Cairo then became a station with Donald P. Keil in 1947, when from 1948 to 1952 Samuel Art MacCormac has served the circuit of Cairo, Round Top and Acra.
Deed Turned Over
Oct. 26, 1952, William Freese, Senior elder of the Presbyterian Church, presented to John B. Earl, chairman of the Board of Trustees of the Methodist Church, the deed of the property of the Presbyterian Church of Cairo and the services of the United Church (Methodist) will from now on be conducted in the former Presbyterian Church.
It is estimated that since the organization of the church there has been expended for pastor’s salaries, purchase and repair of church property and various benevolences more than $150,000.

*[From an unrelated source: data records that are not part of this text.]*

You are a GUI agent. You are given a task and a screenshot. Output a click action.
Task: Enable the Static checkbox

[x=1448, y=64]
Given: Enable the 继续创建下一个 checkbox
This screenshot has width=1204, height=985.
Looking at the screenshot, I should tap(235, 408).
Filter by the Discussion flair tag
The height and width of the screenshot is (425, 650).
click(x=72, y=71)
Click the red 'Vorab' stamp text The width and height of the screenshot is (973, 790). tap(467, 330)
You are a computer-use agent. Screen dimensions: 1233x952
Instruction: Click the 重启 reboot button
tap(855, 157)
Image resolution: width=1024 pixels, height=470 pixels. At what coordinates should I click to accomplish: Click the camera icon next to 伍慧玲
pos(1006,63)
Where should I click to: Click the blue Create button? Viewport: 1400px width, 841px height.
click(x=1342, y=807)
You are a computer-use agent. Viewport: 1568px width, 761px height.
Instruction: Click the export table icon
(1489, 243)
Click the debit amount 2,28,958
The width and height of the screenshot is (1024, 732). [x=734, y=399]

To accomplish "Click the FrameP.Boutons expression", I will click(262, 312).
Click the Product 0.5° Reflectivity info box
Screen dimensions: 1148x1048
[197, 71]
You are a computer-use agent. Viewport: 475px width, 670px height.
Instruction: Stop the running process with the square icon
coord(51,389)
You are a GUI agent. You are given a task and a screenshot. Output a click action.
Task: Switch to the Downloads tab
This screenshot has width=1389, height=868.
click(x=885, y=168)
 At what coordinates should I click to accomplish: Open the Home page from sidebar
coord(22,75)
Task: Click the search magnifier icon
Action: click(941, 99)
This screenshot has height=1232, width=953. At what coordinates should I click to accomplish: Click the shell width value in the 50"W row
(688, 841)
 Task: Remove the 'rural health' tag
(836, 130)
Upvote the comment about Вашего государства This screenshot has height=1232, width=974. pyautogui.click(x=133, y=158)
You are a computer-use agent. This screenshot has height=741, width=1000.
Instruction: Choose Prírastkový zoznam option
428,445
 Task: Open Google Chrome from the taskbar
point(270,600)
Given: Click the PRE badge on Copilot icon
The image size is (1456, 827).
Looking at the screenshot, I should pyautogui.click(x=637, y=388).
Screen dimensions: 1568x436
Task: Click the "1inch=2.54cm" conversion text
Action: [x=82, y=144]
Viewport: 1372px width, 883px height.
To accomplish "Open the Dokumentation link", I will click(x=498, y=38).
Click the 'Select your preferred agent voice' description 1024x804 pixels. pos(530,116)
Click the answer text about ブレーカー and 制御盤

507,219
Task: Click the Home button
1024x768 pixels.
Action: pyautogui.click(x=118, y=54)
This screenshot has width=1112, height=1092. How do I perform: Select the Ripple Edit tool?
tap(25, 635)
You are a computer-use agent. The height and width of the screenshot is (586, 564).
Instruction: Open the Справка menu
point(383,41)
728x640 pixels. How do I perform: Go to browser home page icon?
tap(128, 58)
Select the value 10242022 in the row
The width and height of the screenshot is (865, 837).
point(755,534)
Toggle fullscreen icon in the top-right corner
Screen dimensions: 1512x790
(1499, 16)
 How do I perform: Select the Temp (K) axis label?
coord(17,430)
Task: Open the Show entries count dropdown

Memorial Windows: In memory of Orrin Slater, Polly Slater and Ester Slater; William and Phebe Tolley; Ambros L. and Harriet S. Walters; in memory of Frederick and Lydia A. Schermerhorn by their daughter Della; David T. and Effie Tolley Jerome; George and Sarah Jones Rivenburgh and son, Charles; John R. Greene, Eliza Byington Greene; William Emory Greene, Amanda Ross Greene; Reuben Greene; in memory of Rev. Levi Sand and Helen E. Moak.
There have been more gifts as well as time and money that have gone into the beautifying of the Methodist church of this village, and which show the love of the members and their friends for their churches.